## [Instructions to follow]
Output the lines from the one holding "The height and width of the screenshot is (648, 1200)." to the end of the entries that follow, exactly and only those, minus any pictures.

## [Listed records]
○ ○ ○ ○ ○

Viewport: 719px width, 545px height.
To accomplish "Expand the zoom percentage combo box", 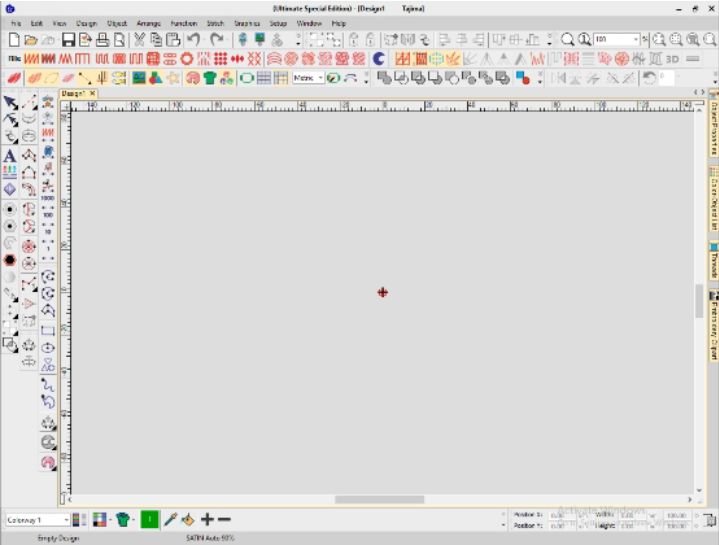I will 616,40.
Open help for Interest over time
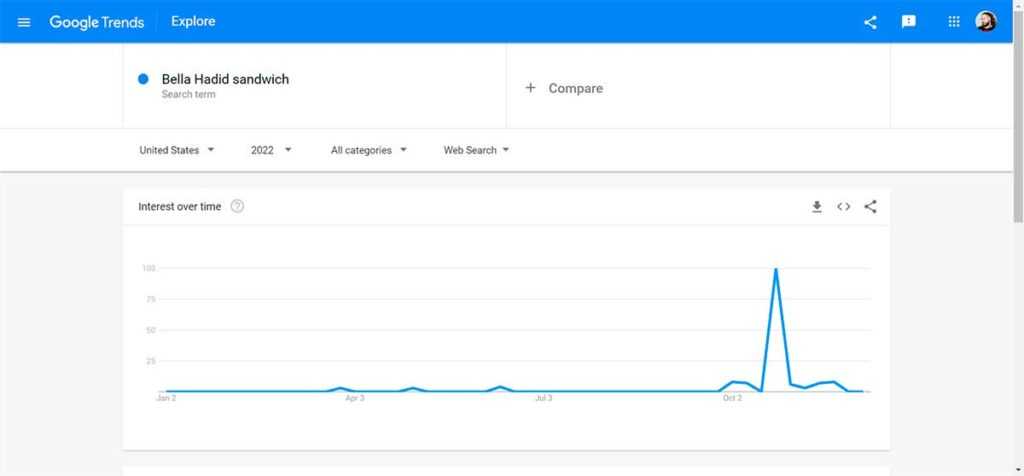The height and width of the screenshot is (476, 1024). 237,207
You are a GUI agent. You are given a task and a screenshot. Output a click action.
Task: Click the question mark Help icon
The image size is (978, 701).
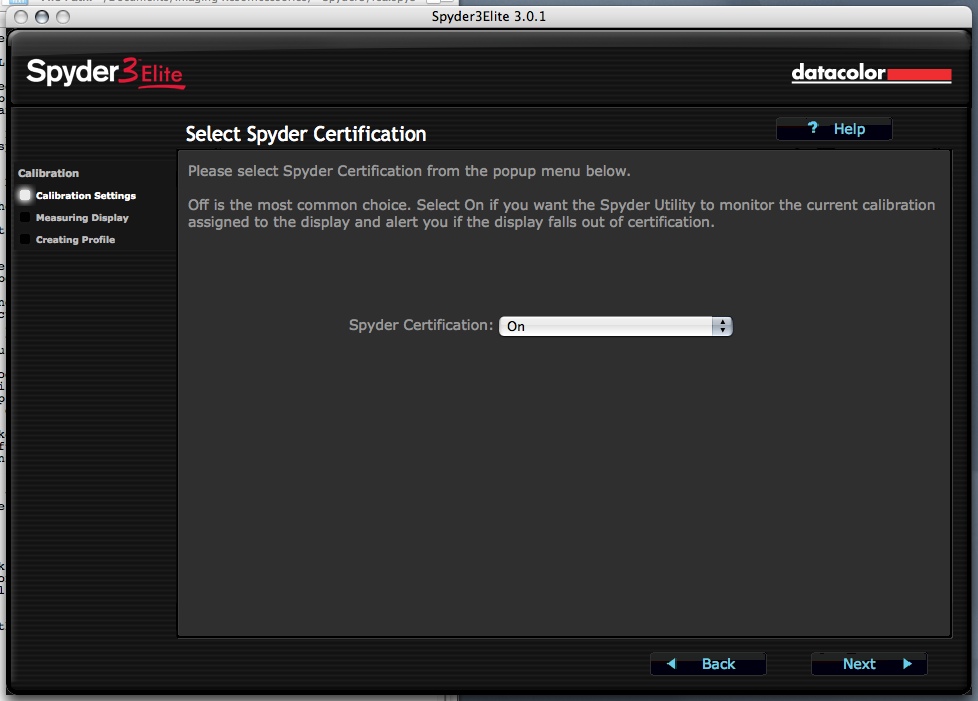coord(813,129)
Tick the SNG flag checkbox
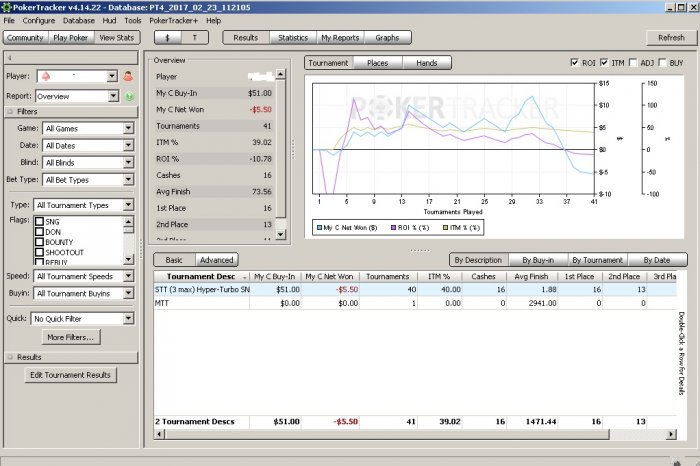700x466 pixels. (x=39, y=221)
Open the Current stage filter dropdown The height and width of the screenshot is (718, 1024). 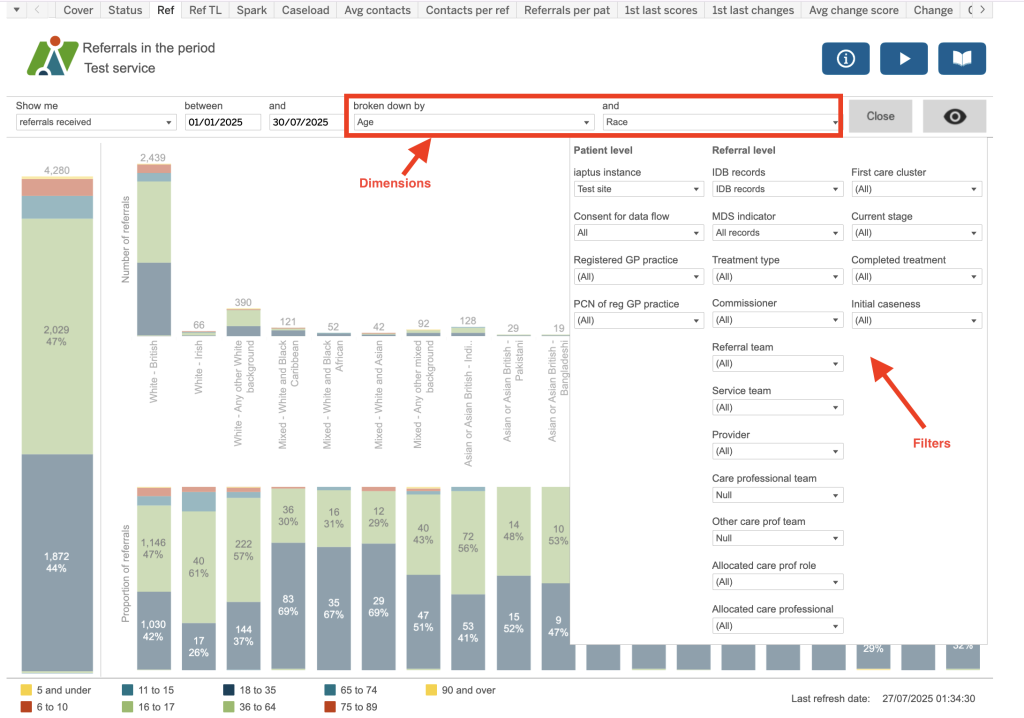click(915, 233)
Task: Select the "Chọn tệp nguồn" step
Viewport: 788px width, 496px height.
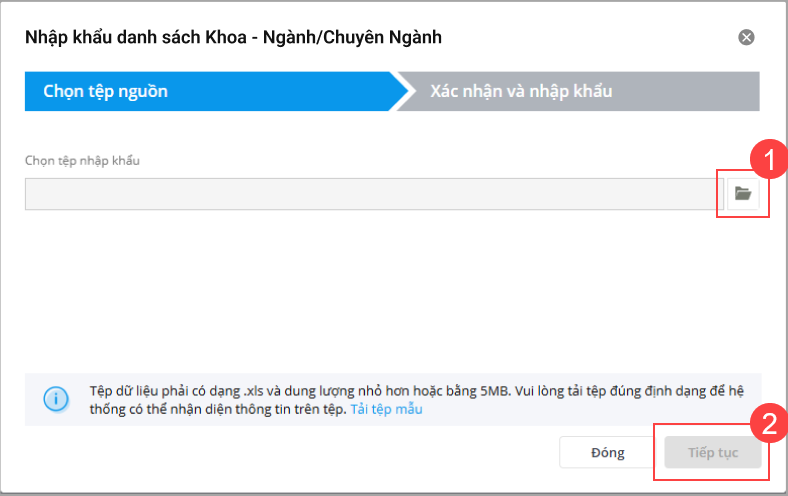Action: 105,92
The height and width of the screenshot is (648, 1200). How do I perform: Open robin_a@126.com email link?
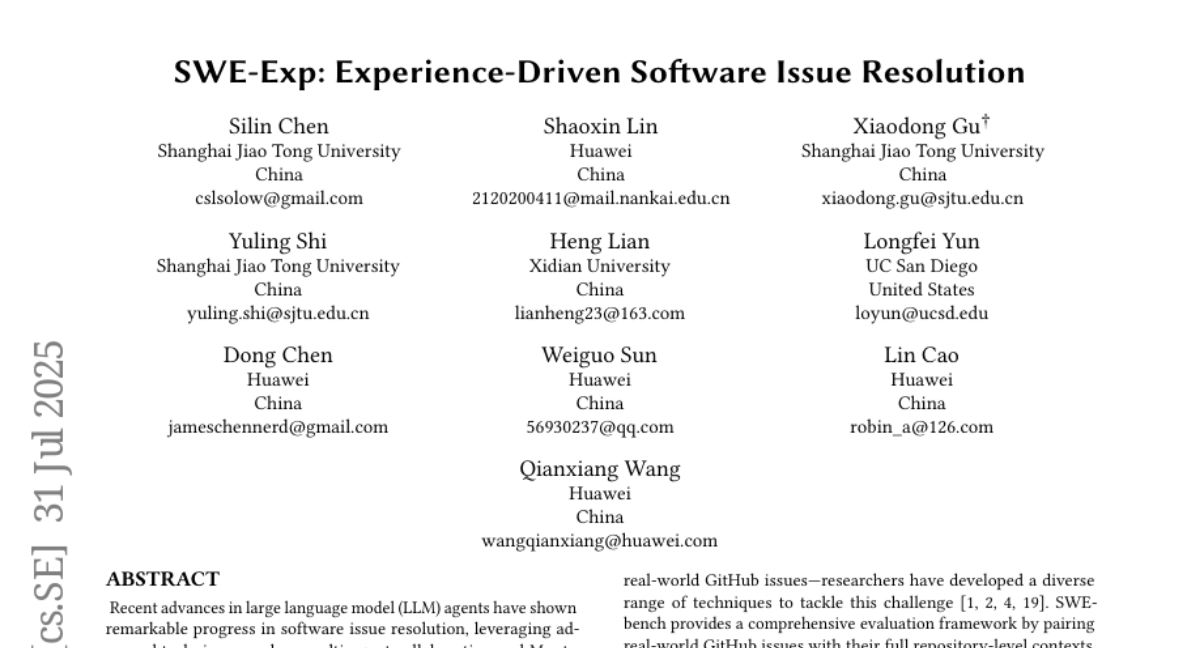click(921, 427)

○ ○ ○ ○ ○

## [Task response]
The height and width of the screenshot is (648, 1200). How do I perform: Open robin_a@126.com email link?
click(921, 427)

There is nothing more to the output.